After entering the monitoring program, a main menu appears on the display screen 29, as illustrated in FIG. 4. This menu lists the options available to the operator for extracting, recording, or conveying enhanced elevator diagnostic data. The software for the computer 10 is designed such that most selections are entered with single keystrokes. For example, upon initially entering the monitoring program, the user typically depresses the function key "F1" in order to select, from a list that appears on the screen, the desired site configuration file developed hereinbefore in the configuration program. This single keystroke entry facilitates ease of operation.
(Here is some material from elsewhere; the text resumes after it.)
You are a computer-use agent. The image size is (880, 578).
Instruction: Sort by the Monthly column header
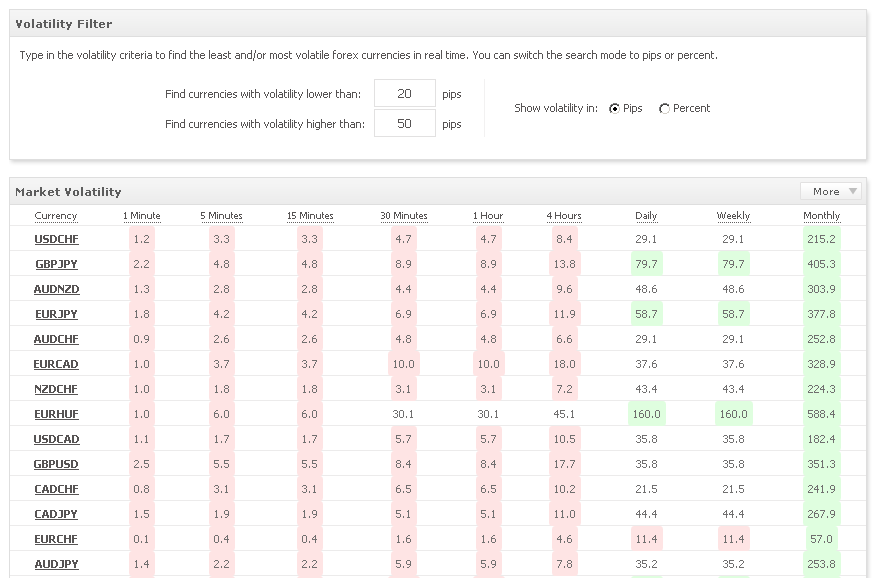[x=822, y=215]
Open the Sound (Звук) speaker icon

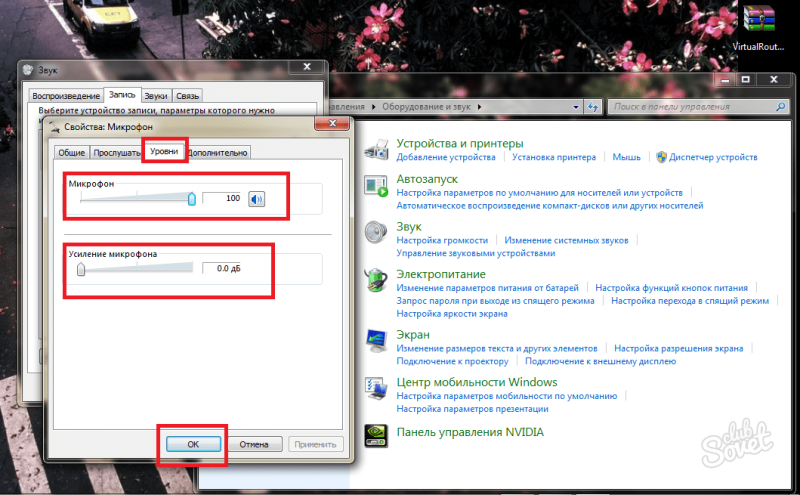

After the user has chosen the proper site configuration file, program operation is returned to the main menu. At this point, the user typically extracts data from an elevator controller by one of two methods: if the currently stored historical data in the elevator controller may be of some value in diagnosing a reported problem (e.g., due to an elevator malfunction reported by building personnel), then the user selects "F3" in order to poll the elevator control system (ECS) for such information; if the meaning of the data is unknown (of no interest), then the user selects "F2" in order to "flush" (erase) data from the controller. After selecting the flush option, the user can either save the flushed data on the floppy disk portion of the storage means 36 for future interpretation or the data can be discarded. Also in the flush option, the number of alarm or alert conditions received for each elevator car controller from which data is flushed is indicated on the display 29.

If it is desired to poll the system for current data (i.e., real time operation), the user should first flush the elevator controller of stored data and then begin polling the controller for current data. As a result of the polling operation, the screen displays the various operational functions (e.g., mode, motion, status of emergency button, car position, group status, etc.) of the polled elevator car, and will indicate whether alarms or alerts exist for the car. Data transmitted from an elevator controller to the computer 10 during the polling operation is saved in the storage means 36 for further interpretation, if desired.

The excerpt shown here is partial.